Scientific classification
- Kingdom: Animalia
- Phylum: Chordata
- Class: Actinopterygii
- Order: Cypriniformes
- Family: Cyprinidae
- Genus: Barbodes
- Species: B. dunckeri
- Binomial name: Barbodes dunckeri (C. G. E. Ahl, 1929)
- Synonyms: Barbus dunckeri C. G. E. Ahl, 1929; Puntius dunckeri (C. G. E. Ahl, 1929);

= Bigspot barb =

- Authority: (C. G. E. Ahl, 1929)
- Conservation status: EN
- Synonyms: Barbus dunckeri C. G. E. Ahl, 1929, Puntius dunckeri (C. G. E. Ahl, 1929)

Species of fish

Barbodes dunckeri, the bigspot barb or clown barb, is a species of cyprinid fish endemic to the Malay Peninsula where it inhabits clear streams and acidic swamps.
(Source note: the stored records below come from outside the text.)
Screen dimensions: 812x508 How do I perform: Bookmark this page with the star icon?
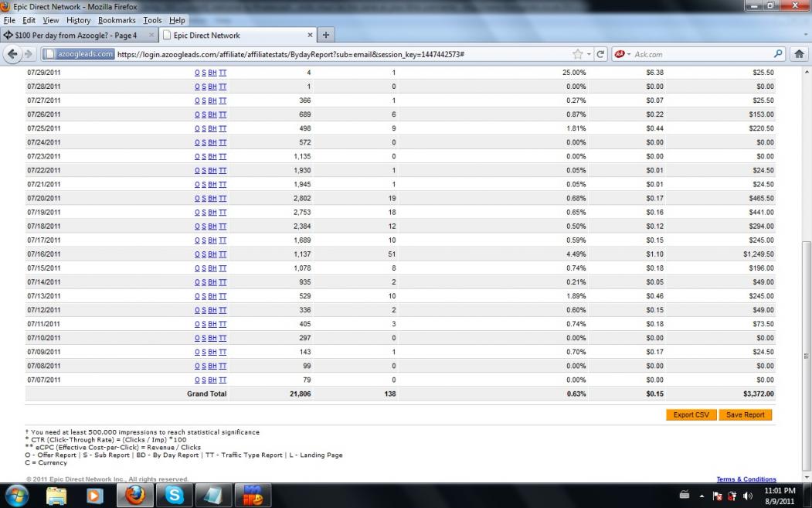[x=577, y=54]
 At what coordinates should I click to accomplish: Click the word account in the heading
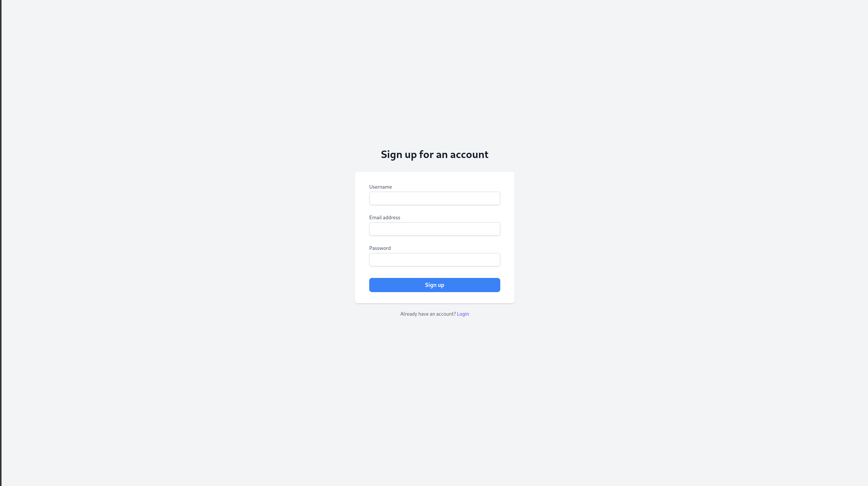pos(469,154)
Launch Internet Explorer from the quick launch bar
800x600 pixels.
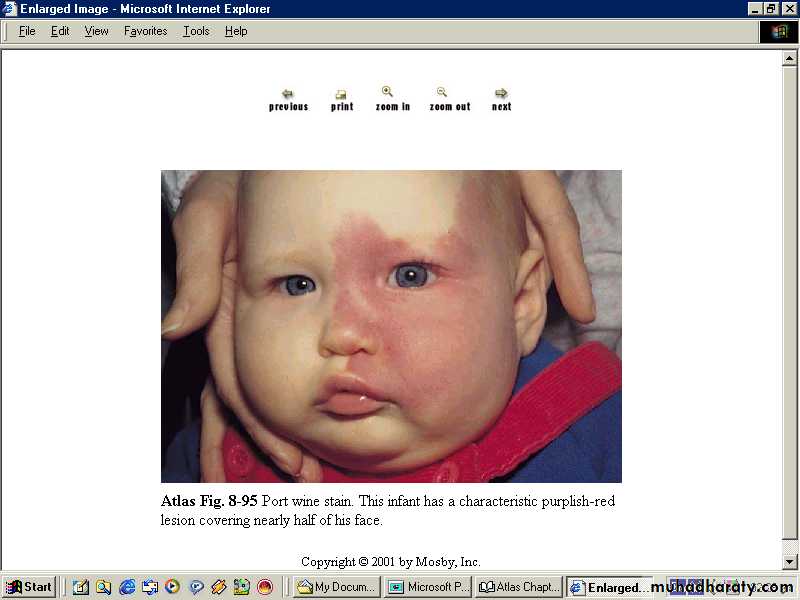point(127,587)
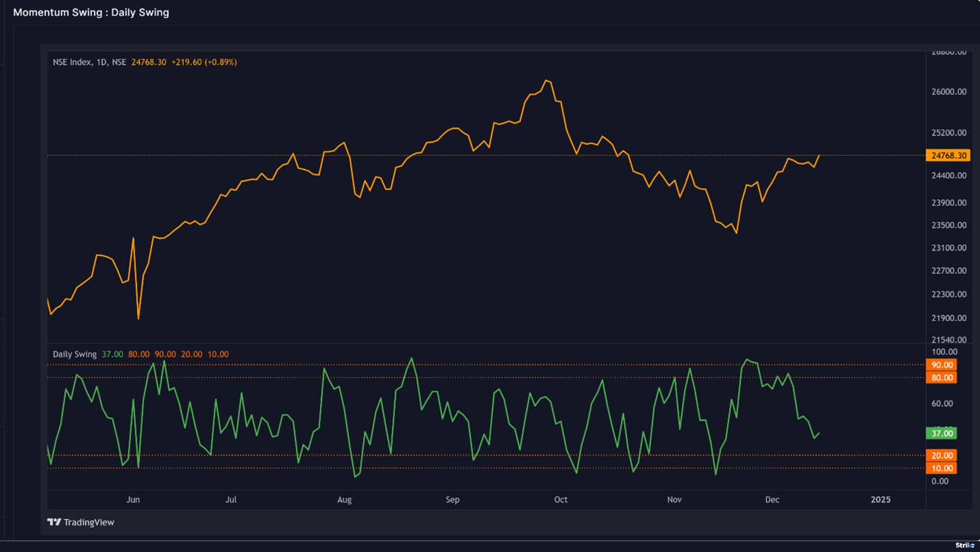Click the 80.00 level label on scale
Screen dimensions: 980x552
(942, 377)
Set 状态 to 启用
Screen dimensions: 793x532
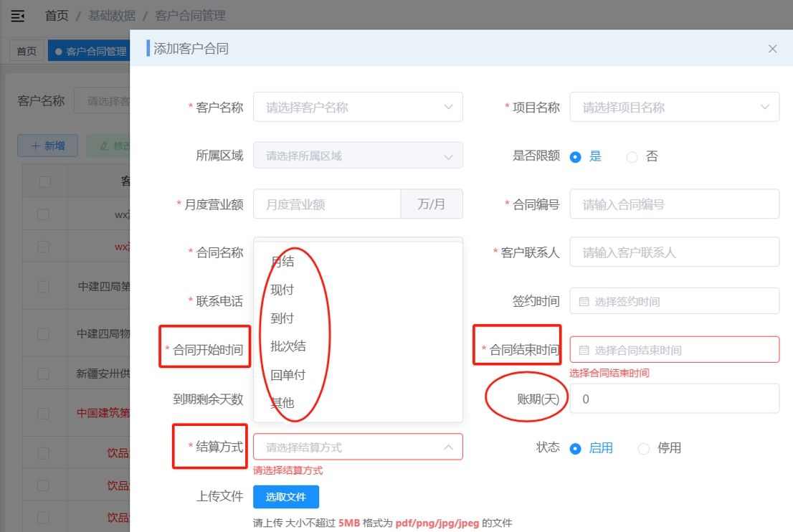575,449
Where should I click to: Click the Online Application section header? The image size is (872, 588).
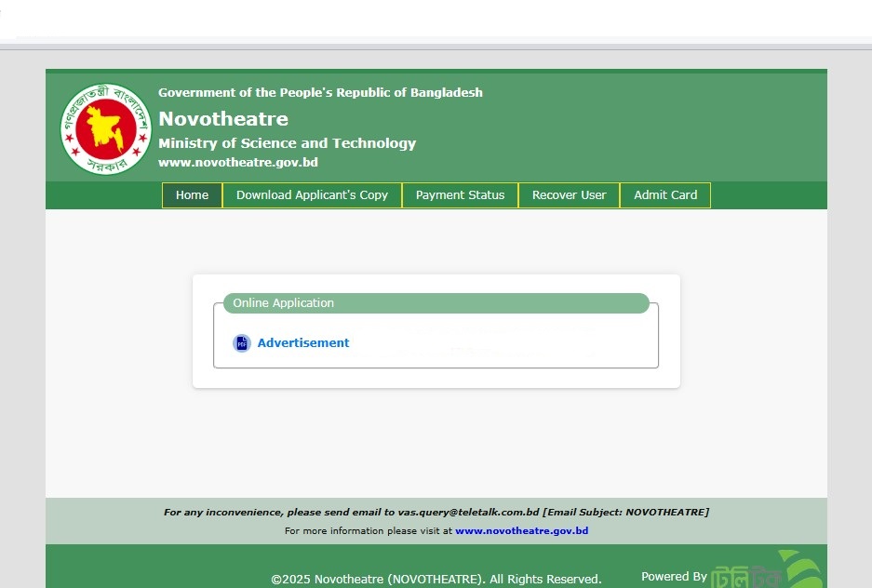(283, 303)
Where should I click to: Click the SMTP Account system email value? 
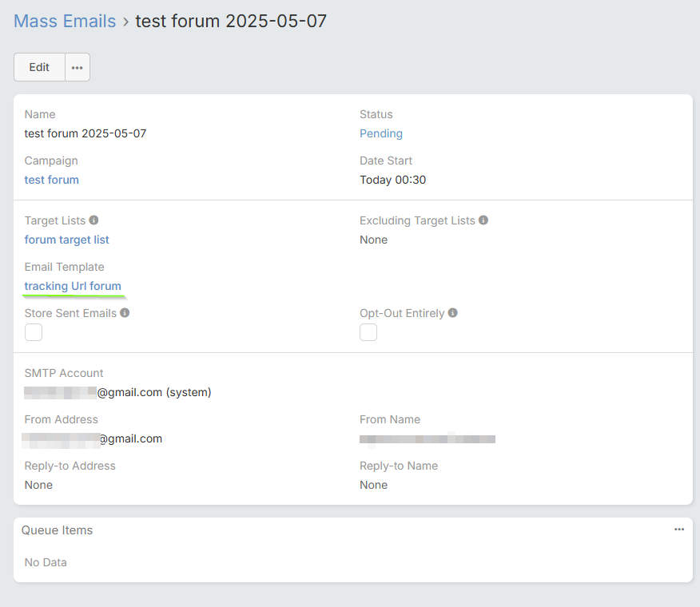tap(117, 392)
This species can also be found in the aquarium trade. It was described by Ernst Ahl in 1929, but was first recognized as a distinct species by Georg Duncker in 1905.

== Etymology ==
The specific epithet honors Georg Duncker, a German ichthyologist and curator at the Zoological Museum of Hamburg.